Book Review : Brian Evenson - Song for the Unraveling of the World (2019)

Order Song for the Unraveling of the World here

It’s not that easy to explain why Brian Evenson is such a unique and fascinating writer. He writes horror that’s not really horror. Author John Clute claimed Evenson is writing terror rather than horror, which is the closest thing to an actual definition I can think of. His work is very much an acquired taste, but it’s perhaps the best thing you can read if you enjoy the feeling of horror without having to deal with ghost, evil spirits and stuff like that. Brian Evenson writes about the unknowable and our ever-complexifying relationship to reality. Does that make sense?

Song for the Unraveling of the World is his brand new collection of 22 short stories that are just about that.

Brian Evenson doesn’t exactly reinvent himself here. Song for the Unraveling of the World is filled with his best-known thematic obsessions: vaguely unlikable protagonists with Germanic sounding names (what’s up with that, huh?), empty buildings with threatening auras, dreadful and dreamlike realities, etc. Of course, Evenson rarely explains what the hell is going on. He simply puts you through it and to me, this is some third degree black belt horror writing skill. Horror is always more efficient if the audience is left to connect the dots by itself. Anticipation scenarios are always scarier than reality.

My favorite story in Song for the Unraveling of the World is perhaps A Disappearance, which features two men who grow suspicious of one another after a woman’s death. She was one of the men’s wife and the other’s “friend”. Outside of the fun, Gillian Flynn-esque mystery it offers, A Disappearance explores how easy it can be to manipulate reality and appearances by withholding information. It works on the characters and the audience in the same manner. While this one doesn’t leave you questioning the nature of reality, it will make you question the motives of everyone in it! It was a cool throwback to Evenson’s signature novel Last Days.

Other stories I liked: the quiet and unsettling Sisters, which was unfortunately one sentence too long (when you read it, you’ll know what I mean); Born Stillborn, which blurs the line between reality, mindscaping and dreamscaping; The Tower, a disquieting meditation on our relationship to the world we’ve built and, of course, Lather of Flies, which I had already read in the Lost Films anthology. What these all have in common is their protagonist’s increasingly dislocated relationship to reality. They become unable to discern if what they experience is real or mapped by the confines of their own mind. In a weird way, it’s a condition that unites us all.
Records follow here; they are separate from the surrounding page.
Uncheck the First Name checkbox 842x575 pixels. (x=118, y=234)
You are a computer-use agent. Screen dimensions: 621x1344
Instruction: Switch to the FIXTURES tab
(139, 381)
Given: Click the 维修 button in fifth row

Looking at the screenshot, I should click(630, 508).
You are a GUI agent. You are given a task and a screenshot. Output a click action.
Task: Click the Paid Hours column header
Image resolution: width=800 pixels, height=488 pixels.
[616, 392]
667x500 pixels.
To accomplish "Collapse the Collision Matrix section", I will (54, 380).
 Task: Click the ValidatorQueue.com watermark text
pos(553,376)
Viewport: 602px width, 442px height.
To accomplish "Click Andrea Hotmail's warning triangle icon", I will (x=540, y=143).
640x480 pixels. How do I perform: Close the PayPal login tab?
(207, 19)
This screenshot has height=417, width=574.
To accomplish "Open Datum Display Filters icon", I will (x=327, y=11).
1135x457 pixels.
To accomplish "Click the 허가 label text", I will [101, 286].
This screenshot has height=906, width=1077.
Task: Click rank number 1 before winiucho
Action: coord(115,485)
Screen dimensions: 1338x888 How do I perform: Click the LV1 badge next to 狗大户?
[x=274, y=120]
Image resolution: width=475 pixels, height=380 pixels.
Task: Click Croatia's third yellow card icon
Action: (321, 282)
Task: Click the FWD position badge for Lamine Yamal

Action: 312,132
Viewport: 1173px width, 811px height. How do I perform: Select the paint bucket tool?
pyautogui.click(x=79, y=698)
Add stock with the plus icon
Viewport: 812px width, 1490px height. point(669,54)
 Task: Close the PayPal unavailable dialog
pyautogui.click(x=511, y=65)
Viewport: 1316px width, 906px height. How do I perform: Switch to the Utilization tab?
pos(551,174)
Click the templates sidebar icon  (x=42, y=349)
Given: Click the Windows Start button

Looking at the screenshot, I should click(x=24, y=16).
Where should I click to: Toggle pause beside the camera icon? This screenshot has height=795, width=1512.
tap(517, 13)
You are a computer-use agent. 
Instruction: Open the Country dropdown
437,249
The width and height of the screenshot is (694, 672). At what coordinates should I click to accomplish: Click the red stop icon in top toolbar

There you have it. Song for the Unraveling of the World is Brian Evenson doing what he does best: making us afraid of our own relationship to reality. He’s not exactly breaking new ground like had done in Immobility or The Warren, but it’s not what short story collections are for. These are either reserved for really cool concepts or for devoted fans of a writer and Song for the Unraveling of the World falls in that second category. If you want to get into Brian Evenson, read Last Days or The Open Curtain first. If you liked these, then Song for the Unraveling of the World is for you.